DGC shares were sold off after the Investigation Police Agency of the Ministry of Public Security initiated a case occurring at the enterprise and related units, with contents related to accounting, resource exploitation and environment.

After the news that some leaders of Duc Giang Chemical Group were arrested and prosecuted, securities companies began to cut margin for DGC shares.

Mirae Asset Vietnam Securities Company announced a reduction in the lending ratio for shares of Duc Giang Chemical Group Joint Stock Company from 45% to 0%, effective from March 17. In addition, SSI Securities Company announced that although it still maintains a support ratio of 50% for DGC shares, it has reduced the collateral ratio from 100% to 70%, effective from March 19, 2026.

Before the incident occurred, Duc Giang Chemicals was the leading gold phosphorus exporter in the region with tens of trillions of VND in revenue and trillions of VND in profit each year. DGC shares are still considered a Bluechip in the portfolio of many important index sets.

In 2025, the business activities of Duc Giang Chemical Group recorded notable points such as: consolidated net revenue of nearly 11,266 billion VND (up 14%); consolidated after-tax profit of more than 3, 188 billion VND.
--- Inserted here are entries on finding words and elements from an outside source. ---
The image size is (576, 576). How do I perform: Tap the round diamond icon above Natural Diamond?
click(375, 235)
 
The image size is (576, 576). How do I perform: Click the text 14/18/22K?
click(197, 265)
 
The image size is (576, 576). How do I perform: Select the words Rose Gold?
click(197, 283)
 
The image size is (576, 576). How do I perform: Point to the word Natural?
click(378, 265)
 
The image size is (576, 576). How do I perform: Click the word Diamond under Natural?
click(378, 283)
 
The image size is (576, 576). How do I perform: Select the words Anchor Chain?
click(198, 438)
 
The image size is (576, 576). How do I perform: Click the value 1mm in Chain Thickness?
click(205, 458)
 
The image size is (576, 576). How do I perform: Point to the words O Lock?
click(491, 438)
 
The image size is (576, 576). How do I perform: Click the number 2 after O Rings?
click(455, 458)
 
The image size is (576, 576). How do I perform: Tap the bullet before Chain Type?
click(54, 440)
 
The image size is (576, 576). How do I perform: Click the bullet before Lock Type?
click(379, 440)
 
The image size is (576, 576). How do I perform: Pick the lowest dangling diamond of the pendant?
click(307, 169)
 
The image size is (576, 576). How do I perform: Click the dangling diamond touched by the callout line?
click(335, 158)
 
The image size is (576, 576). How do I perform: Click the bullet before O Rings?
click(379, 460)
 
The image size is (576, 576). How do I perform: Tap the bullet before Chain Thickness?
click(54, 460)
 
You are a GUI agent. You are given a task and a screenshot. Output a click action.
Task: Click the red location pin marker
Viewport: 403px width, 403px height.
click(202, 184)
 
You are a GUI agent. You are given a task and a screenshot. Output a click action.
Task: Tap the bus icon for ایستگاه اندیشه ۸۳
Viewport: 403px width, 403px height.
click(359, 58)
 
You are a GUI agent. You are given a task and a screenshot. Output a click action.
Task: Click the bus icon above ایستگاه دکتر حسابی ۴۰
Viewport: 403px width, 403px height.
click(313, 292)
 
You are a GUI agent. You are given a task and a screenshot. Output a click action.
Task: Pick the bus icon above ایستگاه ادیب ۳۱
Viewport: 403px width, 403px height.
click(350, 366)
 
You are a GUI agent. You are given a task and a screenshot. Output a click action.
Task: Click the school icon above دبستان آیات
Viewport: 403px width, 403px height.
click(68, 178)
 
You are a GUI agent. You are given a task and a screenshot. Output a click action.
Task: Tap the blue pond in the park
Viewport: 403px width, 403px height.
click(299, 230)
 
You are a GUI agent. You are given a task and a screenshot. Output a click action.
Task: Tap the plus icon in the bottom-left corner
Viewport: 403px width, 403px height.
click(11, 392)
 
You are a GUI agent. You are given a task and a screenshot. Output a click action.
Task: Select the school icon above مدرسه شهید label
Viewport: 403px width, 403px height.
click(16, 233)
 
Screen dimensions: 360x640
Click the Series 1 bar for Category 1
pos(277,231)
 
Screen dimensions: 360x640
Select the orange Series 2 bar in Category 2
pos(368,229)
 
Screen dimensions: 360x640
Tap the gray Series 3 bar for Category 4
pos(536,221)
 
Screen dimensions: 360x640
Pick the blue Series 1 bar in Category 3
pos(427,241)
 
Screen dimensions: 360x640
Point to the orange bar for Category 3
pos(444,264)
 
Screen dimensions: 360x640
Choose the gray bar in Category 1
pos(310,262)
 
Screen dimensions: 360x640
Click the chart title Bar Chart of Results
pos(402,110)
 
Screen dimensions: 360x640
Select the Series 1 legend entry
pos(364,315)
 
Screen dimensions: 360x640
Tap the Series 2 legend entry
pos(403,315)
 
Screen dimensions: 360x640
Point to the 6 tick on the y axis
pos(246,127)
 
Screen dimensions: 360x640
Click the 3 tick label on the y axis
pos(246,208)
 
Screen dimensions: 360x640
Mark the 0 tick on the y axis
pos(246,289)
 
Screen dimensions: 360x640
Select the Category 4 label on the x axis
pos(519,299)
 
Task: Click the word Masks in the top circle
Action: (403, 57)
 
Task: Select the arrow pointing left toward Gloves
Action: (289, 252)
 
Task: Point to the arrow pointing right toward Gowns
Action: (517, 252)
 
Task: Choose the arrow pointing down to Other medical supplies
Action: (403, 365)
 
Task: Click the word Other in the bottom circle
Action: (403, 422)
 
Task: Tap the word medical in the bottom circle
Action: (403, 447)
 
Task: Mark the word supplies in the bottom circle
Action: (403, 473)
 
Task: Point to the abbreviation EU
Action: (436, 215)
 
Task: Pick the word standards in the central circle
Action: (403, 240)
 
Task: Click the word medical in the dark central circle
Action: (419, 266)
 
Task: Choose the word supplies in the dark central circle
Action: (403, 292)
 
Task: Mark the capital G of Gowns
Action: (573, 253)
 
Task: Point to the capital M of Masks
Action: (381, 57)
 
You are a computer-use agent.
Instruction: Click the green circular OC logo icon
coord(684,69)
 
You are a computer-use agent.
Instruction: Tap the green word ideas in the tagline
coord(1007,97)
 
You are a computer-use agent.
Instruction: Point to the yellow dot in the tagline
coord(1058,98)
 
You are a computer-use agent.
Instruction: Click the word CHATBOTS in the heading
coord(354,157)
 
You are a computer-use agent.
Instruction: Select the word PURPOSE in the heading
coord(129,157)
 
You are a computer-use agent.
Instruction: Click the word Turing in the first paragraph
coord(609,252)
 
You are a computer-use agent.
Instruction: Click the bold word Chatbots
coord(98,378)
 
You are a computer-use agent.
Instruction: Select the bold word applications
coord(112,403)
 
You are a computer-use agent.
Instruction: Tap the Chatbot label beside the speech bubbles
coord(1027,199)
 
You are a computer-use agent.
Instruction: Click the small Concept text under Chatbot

However, in the separate financial statements, financial revenue decreased by nearly 40%; net profit decreased by more than 35%. This decline reflects pressure from financial activities and fluctuations in non-core revenue sources.

Some noteworthy financial indicators such as inventory increased by 70%, to nearly 1,700 billion VND; unfinished basic construction costs increased sharply from 161 billion to 797 billion VND, mainly at the Nghi Son Industrial Park Project.

Meanwhile, payables doubled, to more than 4,144 billion VND, especially, short-term payables increased sharply from nearly 10 billion VND to more than 1,273 billion VND, a sign that financial obligation pressure is increasing in the short term.

The report of Bao Viet Securities Company (BVSC) gives the view that the violations of the leadership may cause Duc Giang Chemicals to lose exploitation rights at existing mines and be difficult to extend in the future, and at the same time no longer have the opportunity to participate in large-scale projects such as bauxite - aluminum.

Sharing the same view, SHS Securities Company gave the opinion that negative information about Duc Giang Chemicals is likely to affect the process of extending the mining license of field 25 by the end of 2026. If the license is not extended, Duc Giang Chemicals will have to switch to buying from outside and importing almost all apatite ore instead of being self-sufficient in over 80% of input ore sources as before. This will put pressure on the cost of goods sold and the profit margin of the enterprise.

In the long term, possibly losing the advantage of self-sufficiency in input materials will cause Duc Giang Chemicals to be heavierly discounted and the prospect of future growth is unclear. This development may also set a precedent for the trend of tightening management throughout the chemical - mining industry.

At the same time, this information also puts significant pressure on stock prices and does not rule out the possibility that the company will face risks of legal costs, arising environmental costs or recovery in the near future.